With “a mind made of drills” deploying “potions of temporality,” Laynie Browne mines the riches of language and memory. The resonance of these poems’ inquiries is far more satisfying than any attempt to answer the questions they pose, such as “how to turn twinge—to dawn? / How to rise up and twist threads together until they learn to cling—until—like letters you find your strand.”

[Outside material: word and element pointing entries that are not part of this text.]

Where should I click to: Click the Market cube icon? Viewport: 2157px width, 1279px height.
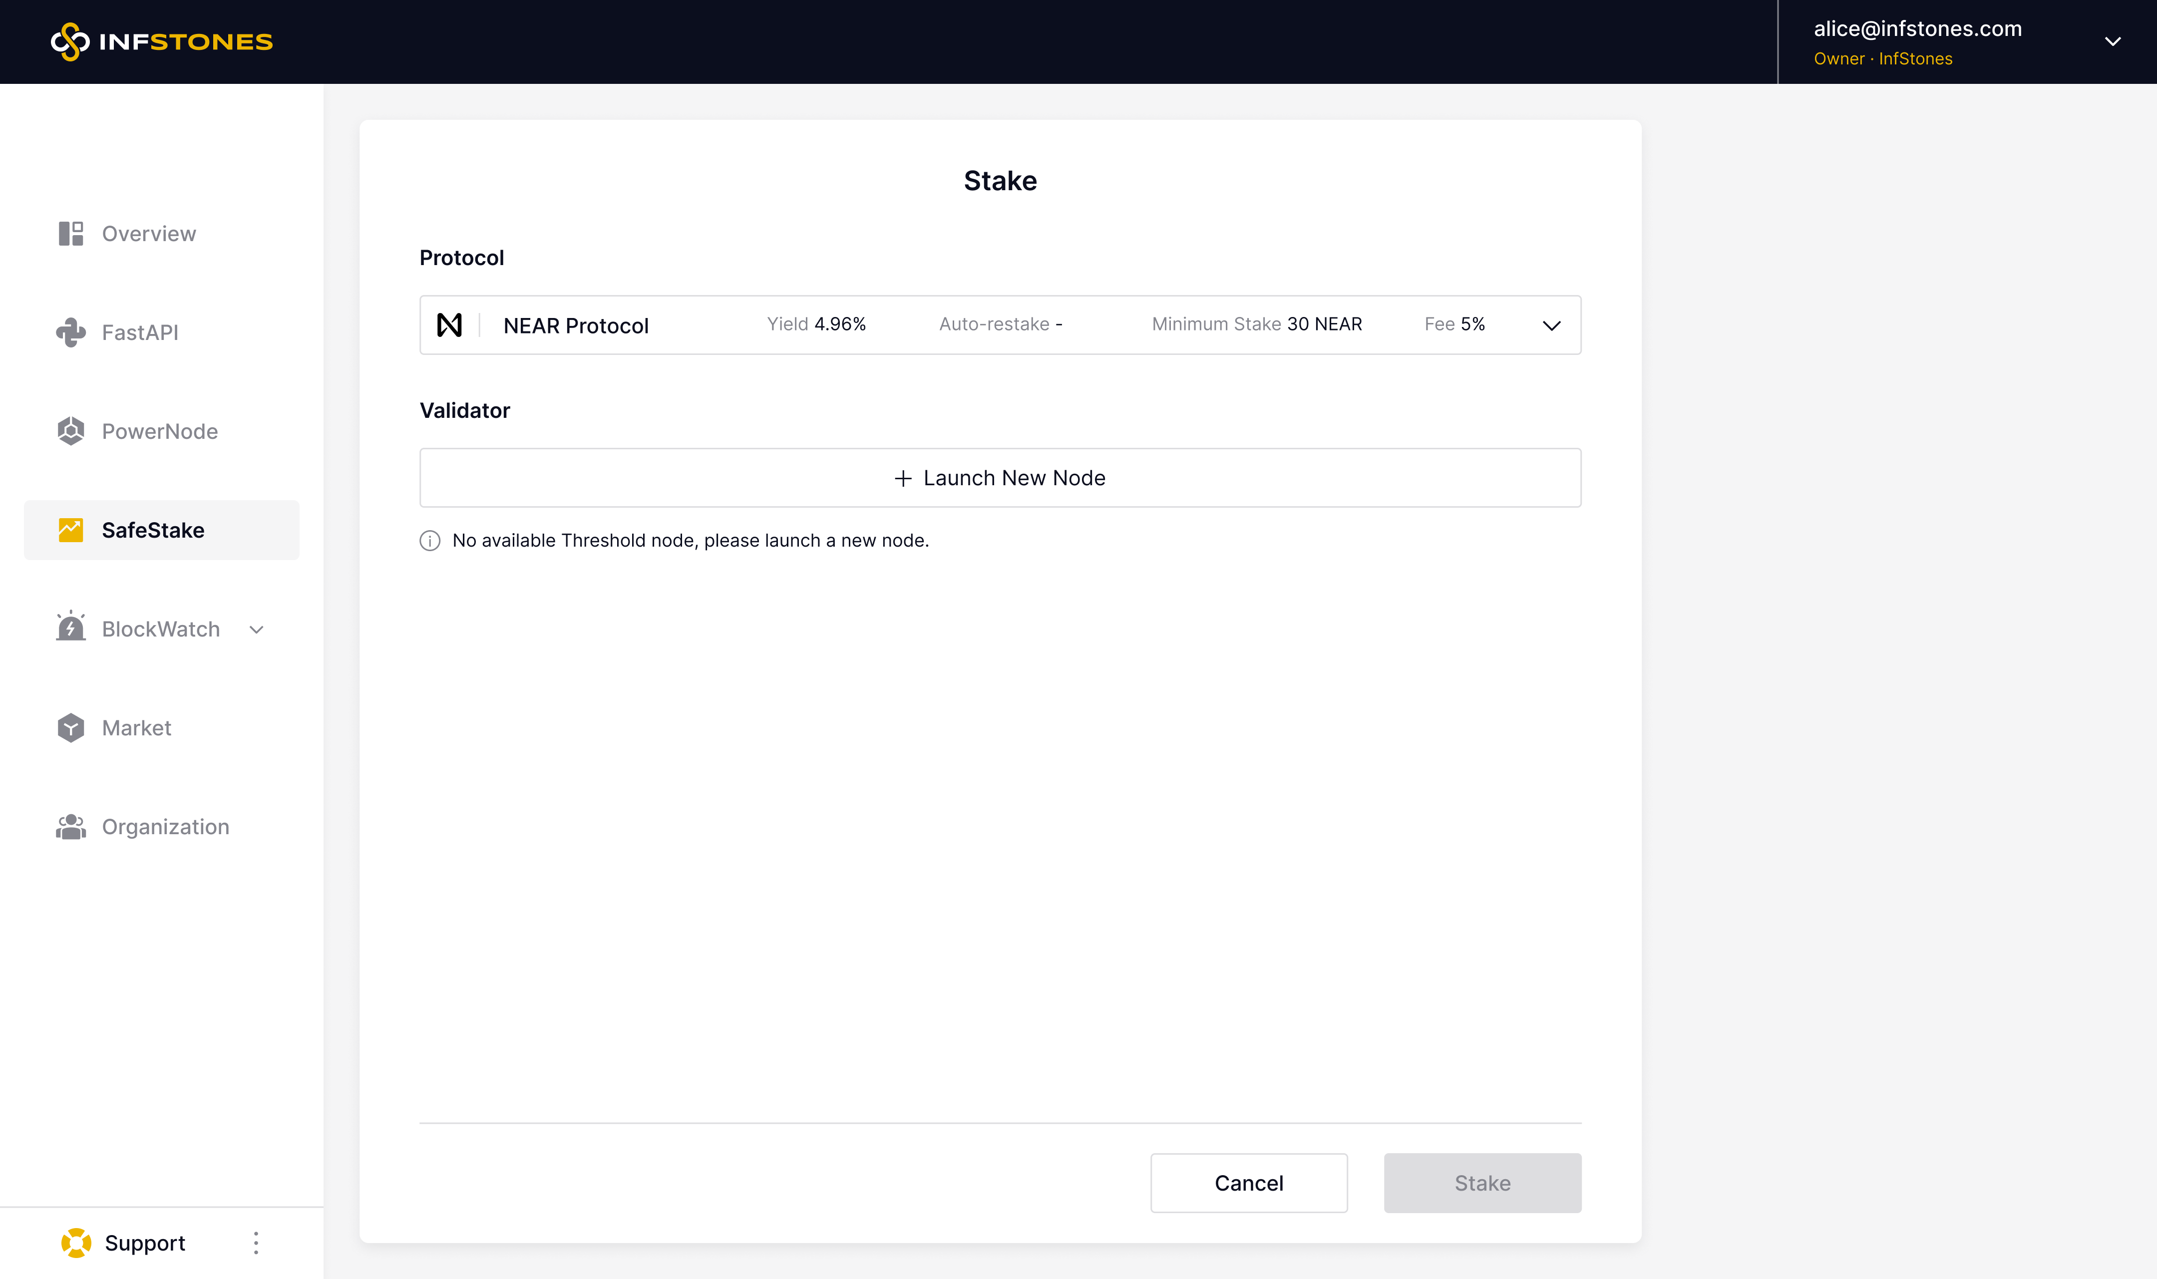point(71,728)
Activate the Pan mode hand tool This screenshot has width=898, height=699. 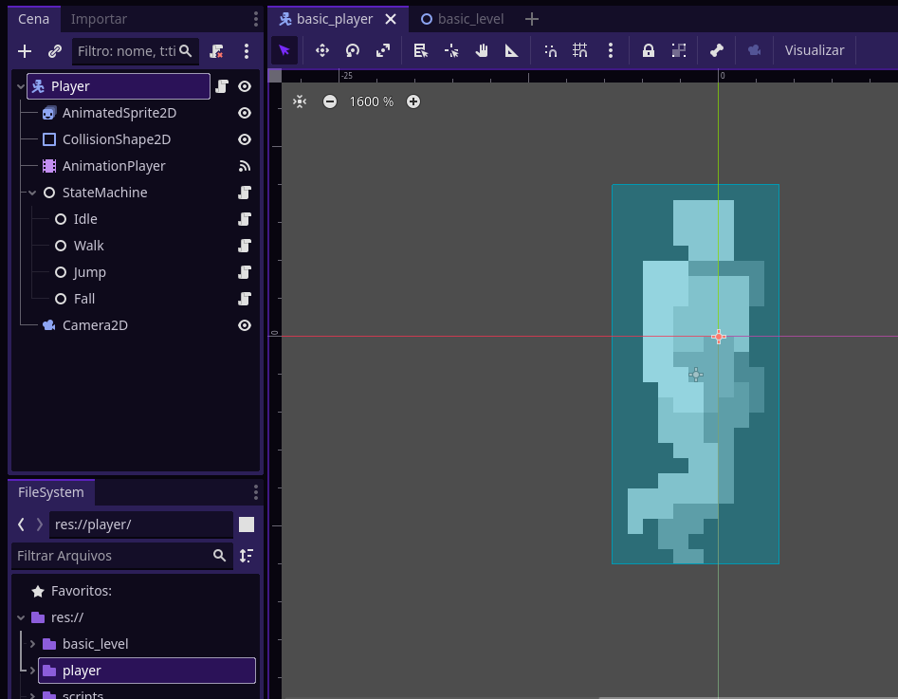[482, 50]
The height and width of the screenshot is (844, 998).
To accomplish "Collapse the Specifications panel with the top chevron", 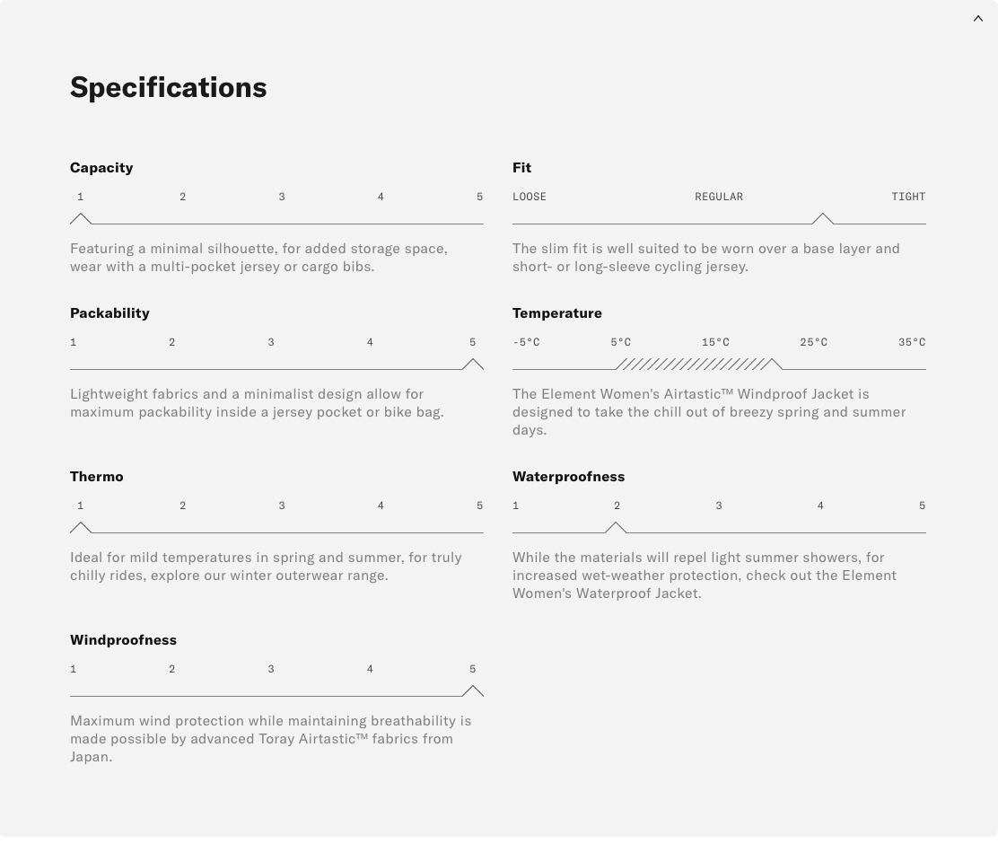I will [978, 19].
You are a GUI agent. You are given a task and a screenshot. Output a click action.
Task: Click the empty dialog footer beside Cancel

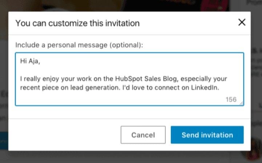[x=64, y=135]
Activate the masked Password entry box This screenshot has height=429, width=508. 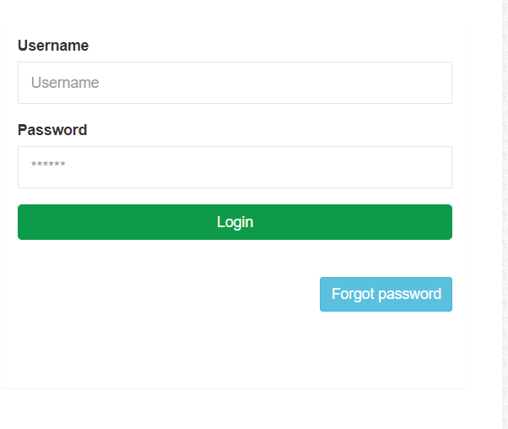pos(235,167)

Shira Dentz may not mean “to write a celebration, / not even in hindsight,” but the grace and power of her “still lines / waiting to converge” evoke such beauties as “the sky marbled with fat the trees/satin with delight” in these consummate celebrations of the wonder and power of verse.

Helen Hofling’s collage and text work both separately and in tandem to offer the viewer/reader multiple possibilities of interpretation. Her visuals are as fragmented and resonant as dreams, and as entire unto themselves. Hofling’s work makes the case for a poetry that describes the unsaid: ‘bird north bird the sound that silver makes.”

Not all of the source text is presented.